The Kok River (แม่น้ำกก, , /th/; ᨶᩣᩴ᩶ᩯᨾ᩵ᨠᩫ᩠ᨠ, /nod/) is a tributary river of the Mekong that flows through Chiang Rai and Chiang Mai provinces in northern Thailand.

== Source ==
The river originates in the Daen Lao Range, Shan State, Myanmar. The first 170 km of the Kok are in Myanmar, upstream from Tha Ton. It flows eastwards across the Myanmar–Thailand border, crossing at the Thai border town of Tha Ton (ท่าตอน, also spelled "Thaton" ). It flows to Mae Ai District, Chiang Mai Province. Most of its length in Thailand is in Chiang Rai Province where it passes Mueang Chiang Rai District after which it bends northeastwards and flows through Mae Chan, Wiang Chai and Chiang Saen districts.

It is a wide, shallow, and slow-moving river. There is about 600 m of small-scale whitewater halfway between the towns of Tha Ton and Chiang Rai.

For several kilometres downriver from Chiang Rai, the river becomes a lake, until it reaches the irrigation dam near Wiang Chai.

The Kok River is a tributary of the Mekong River, with its mouth at Sop Kok in Chiang Saen District, opposite the Lao border.

Phahonyothin Road crosses this river near Chiang Rai city. Altogether, five bridges cross the Kok River near Chiang Rai city.

==Tributaries==
The main tributaries of the Kok River are the Fang and the Lao River, the latter having its source in the Phi Pan Nam Range.

==Dams==
There is a small dam with 11 gates which provides irrigation for rice fields east of Chiang Rai. The dam is 7 mi east of the Hwy 1 bridge. It turns the river into a lake, several miles long, for eight months of the year. Additionally, there is a dam planned on the Burmese side of where the river flows into Thailand, about 20 mi upstream from the border.

==Top Gear==
In October 2013 the cast and crew of the British television show Top Gear constructed a bridge over the Kok as part of their Burma Special. The bridge was originally planned to be built over the River Kwai, but the River Fang which flows into the Kok was chosen "accidentally". The show aired in two parts on 9 March 2014 and 16 March 2014.

Following production of the episode, the bridge was taken down, despite the producers and crew wanting it to stay in use for the locals.

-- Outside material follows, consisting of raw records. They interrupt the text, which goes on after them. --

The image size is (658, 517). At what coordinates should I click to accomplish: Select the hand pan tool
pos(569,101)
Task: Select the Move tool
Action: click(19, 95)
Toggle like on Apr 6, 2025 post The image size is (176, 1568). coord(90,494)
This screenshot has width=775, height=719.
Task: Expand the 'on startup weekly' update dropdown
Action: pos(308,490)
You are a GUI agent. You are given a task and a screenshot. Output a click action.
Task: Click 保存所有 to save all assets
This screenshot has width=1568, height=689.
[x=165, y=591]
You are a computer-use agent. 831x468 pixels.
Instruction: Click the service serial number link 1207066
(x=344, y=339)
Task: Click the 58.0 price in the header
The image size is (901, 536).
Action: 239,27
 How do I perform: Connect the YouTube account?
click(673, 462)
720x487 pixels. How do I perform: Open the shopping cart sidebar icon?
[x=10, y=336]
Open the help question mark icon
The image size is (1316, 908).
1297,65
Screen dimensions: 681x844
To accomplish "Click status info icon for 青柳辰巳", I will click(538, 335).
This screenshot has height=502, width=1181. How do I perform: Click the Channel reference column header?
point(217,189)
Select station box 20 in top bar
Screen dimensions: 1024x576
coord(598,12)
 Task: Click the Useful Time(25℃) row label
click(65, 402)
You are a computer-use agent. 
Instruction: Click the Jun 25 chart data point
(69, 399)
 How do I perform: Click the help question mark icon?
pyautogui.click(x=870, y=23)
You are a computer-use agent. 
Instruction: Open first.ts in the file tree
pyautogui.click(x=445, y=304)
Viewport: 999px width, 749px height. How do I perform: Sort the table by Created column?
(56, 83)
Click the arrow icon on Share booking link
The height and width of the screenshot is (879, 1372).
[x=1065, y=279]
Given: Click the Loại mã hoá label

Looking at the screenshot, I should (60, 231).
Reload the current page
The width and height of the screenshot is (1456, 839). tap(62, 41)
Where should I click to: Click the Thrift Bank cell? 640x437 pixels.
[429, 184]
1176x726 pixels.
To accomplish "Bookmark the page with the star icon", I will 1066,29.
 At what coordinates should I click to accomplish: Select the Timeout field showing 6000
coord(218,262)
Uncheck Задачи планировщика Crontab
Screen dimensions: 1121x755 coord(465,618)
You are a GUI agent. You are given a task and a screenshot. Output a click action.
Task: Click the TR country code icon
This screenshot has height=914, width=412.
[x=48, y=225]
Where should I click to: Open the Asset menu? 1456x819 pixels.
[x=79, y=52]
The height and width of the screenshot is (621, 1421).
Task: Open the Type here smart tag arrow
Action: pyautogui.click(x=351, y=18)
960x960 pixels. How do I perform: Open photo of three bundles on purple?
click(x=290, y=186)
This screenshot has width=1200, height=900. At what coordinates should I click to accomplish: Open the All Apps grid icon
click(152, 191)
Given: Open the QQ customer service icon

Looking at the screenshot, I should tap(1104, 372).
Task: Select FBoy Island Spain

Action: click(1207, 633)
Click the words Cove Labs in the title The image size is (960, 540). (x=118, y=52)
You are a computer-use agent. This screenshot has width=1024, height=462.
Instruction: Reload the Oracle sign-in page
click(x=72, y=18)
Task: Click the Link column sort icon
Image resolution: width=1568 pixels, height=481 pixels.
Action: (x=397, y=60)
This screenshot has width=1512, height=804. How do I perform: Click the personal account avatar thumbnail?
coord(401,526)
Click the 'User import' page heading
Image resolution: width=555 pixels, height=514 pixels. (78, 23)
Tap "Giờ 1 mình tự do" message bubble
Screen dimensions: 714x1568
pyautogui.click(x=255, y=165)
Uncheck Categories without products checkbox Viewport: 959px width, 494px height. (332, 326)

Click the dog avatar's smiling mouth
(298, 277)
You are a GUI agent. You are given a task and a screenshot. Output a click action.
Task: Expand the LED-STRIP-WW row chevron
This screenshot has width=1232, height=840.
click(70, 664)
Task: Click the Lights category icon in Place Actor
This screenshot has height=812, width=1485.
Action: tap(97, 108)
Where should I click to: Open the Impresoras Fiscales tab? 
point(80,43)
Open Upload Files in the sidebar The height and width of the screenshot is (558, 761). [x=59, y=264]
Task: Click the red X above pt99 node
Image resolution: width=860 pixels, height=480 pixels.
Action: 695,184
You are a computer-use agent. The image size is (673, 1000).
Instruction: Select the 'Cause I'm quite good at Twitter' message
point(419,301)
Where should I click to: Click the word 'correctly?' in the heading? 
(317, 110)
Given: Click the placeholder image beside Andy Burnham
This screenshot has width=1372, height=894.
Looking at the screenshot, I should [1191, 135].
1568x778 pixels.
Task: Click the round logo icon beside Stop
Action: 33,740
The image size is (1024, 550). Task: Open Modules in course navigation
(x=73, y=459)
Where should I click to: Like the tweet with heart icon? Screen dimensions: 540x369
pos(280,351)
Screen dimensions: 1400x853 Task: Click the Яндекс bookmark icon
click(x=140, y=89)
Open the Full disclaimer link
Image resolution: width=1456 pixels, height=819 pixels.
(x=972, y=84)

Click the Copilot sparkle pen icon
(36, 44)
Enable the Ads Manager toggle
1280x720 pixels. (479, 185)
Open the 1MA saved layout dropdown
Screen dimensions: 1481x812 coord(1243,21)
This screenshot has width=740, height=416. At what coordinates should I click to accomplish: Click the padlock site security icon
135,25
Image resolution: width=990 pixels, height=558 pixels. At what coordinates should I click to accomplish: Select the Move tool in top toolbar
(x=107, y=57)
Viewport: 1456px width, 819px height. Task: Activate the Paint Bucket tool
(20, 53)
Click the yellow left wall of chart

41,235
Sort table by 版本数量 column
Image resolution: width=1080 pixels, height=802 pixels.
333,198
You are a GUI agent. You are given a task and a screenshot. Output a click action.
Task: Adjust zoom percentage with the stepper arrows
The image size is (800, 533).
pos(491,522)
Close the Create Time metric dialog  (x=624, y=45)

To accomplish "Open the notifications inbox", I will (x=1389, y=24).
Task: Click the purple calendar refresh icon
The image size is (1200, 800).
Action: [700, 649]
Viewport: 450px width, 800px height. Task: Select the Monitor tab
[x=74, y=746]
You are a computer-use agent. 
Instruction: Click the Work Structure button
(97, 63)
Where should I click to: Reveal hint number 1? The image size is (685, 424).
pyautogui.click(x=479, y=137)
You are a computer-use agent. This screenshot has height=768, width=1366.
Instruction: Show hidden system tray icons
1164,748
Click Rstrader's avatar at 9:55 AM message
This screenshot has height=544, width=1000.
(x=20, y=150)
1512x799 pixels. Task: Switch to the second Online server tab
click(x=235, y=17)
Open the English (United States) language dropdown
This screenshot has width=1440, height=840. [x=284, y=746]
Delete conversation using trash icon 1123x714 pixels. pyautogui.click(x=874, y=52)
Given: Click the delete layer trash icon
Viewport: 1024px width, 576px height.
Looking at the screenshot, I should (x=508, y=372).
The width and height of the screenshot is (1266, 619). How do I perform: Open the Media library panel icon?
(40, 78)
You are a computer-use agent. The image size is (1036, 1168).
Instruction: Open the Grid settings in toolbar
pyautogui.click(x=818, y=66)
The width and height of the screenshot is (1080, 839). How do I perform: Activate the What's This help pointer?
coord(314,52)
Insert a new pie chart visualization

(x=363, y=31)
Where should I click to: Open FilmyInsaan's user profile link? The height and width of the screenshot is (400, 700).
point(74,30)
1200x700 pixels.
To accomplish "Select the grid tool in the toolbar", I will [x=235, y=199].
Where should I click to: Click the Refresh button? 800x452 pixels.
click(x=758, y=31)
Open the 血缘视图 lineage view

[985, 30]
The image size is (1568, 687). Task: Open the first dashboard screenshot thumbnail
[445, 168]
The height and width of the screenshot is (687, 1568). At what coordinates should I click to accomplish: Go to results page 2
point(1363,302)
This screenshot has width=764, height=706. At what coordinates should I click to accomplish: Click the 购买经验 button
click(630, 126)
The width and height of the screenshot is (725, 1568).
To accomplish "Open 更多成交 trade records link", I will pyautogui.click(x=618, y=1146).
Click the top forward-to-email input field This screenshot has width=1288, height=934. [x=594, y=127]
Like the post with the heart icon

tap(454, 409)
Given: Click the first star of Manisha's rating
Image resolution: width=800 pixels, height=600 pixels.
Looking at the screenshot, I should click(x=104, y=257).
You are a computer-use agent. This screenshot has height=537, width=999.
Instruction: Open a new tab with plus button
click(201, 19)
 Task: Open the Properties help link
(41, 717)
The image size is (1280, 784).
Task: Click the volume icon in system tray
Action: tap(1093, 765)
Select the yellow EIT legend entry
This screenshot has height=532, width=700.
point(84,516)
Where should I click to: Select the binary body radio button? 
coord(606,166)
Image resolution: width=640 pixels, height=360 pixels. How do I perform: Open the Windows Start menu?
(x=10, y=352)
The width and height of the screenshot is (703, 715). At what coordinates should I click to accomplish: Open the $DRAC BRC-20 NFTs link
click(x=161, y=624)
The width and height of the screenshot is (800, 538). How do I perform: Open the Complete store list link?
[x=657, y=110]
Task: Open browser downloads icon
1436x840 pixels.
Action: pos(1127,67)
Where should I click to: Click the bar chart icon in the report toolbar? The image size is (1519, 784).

== Contamination since 2025 ==
In March 2025, it was reported that the section of the Kok river in Chiang Mai had turned unusually cloudy and people were developing rashes after swimming. Testing of water samples by Thai authorities found the turbidity to be ten times above standard and also detected unsafe levels of lead and arsenic. Mining for gold or rare-earth elements upstream in Myanmar has been suspected to be the cause. As of March 2026, tests continued to show contamination in some locations.